After he has finished his studies he continues to paint historical scenes in the very traditional realistic style, and joins the movement of the « Itinerants » (Передвижники).

Besides his artistic work, Nicholas V. Globa devotes himself with passion to pedagogy and the organization of artistic and industrial teaching (художественно-промышленное образование). In 1896 he becomes director of the Stroganov School of Art and Industry in Moscow. During his tenure of office which finishes in 1917 he reforms succesfully the education at the school, modifying completely the program and renewing the faculty, for which he received the title « Academician ».

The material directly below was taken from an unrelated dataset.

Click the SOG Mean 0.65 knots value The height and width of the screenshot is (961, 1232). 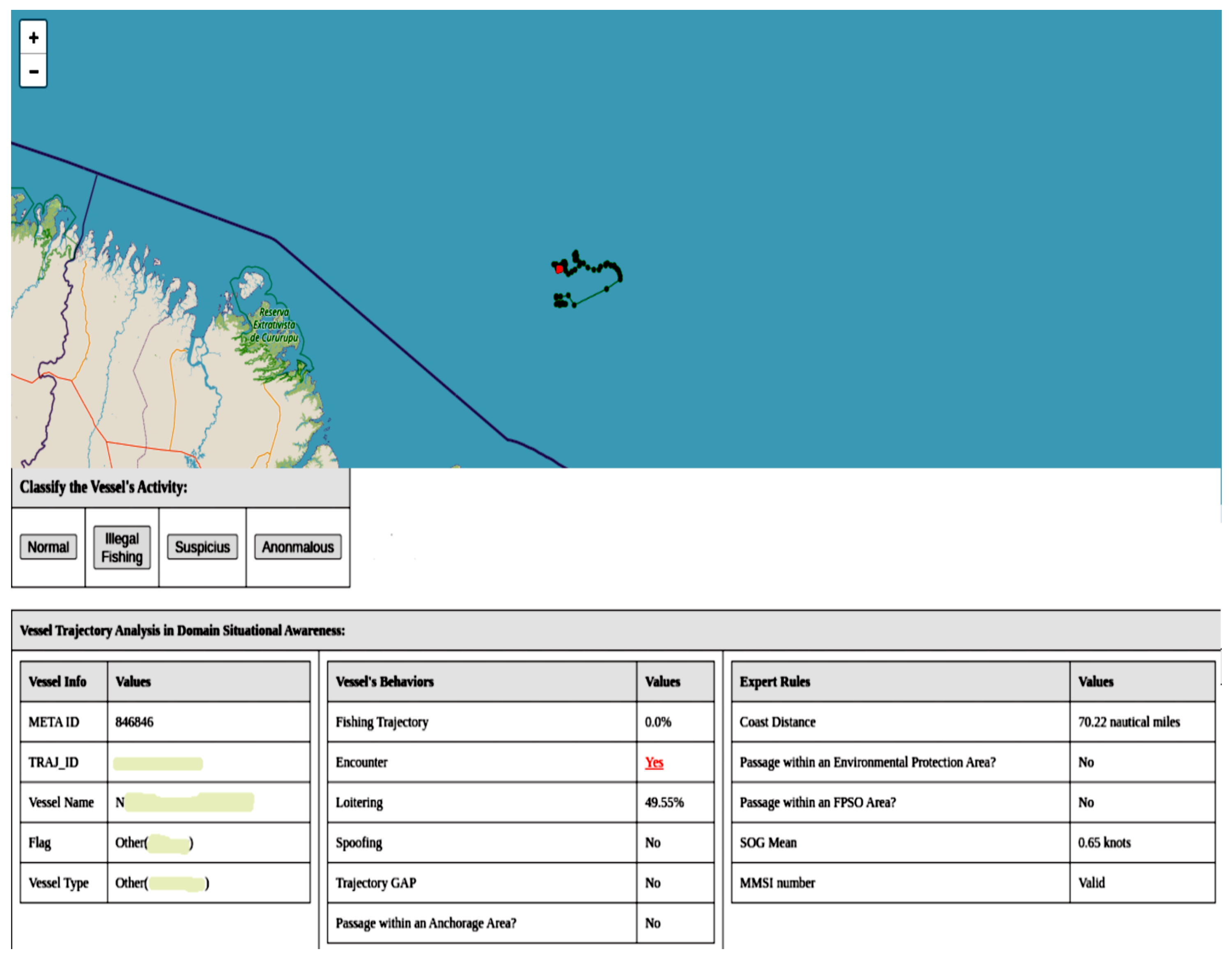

In 1925 Nicholas Vasilievitch is part of a delegation to participate in the International Exposition of Decorative Arts in Paris and decides to stay in France. With the help of Prince Felix Yussupov he organizes a Russian Institute of Art and Industry in Paris, of which he becomes the director, and it is opened in 1926. To the faculty belong Ivan Bilibin, Dimitri Stelletsky, Mstislav Dobuzhinsky, Nicholas Milioti, Lidia Rodzianko and Vassily Shukhaev. The Institute provides workshops on artistic dressmaking, printed tissue, enamel encrustation and porcelain painting. In 1928 Nicholas V. Globa participates with other teachers of the Institute in an exposition organized by the town hall of the XVIIth district of Paris and receives a golden badge. However, in 1930 the Institute has to close because of lack of funding. Nicholas V. Globa becomes member of the Association « The Icon ».

Already during the years 1920, Nicholas V. Globa works with several students of the Institute on the decoration of the interior of the church of Our Lady of the Sign in Paris. He produces some icons and repousse metal work which cover the iconostasis and icons of the churches of Our Lady of the Sign in Paris and the church of Saint Nicholas in Boulogne-Billancourt. Being one of the founders of the church of Saint Seraphim of Sarov in Paris, he regularly contributes to its decoration in the beginning of the years 1930. The construction of the iconostasis of the Maison Russe in Sainte-Geneviève-des Bois has been the last important work which he has done for the Church. In 1935 he returns to profane art and makes paintings of portraits, still life and landscapes.

Nicholas Vassilievitch Globa dies on September 1928, 1941, in Paris. He is buried at the Russian cemetery in Sainte-Geneviève-des Bois.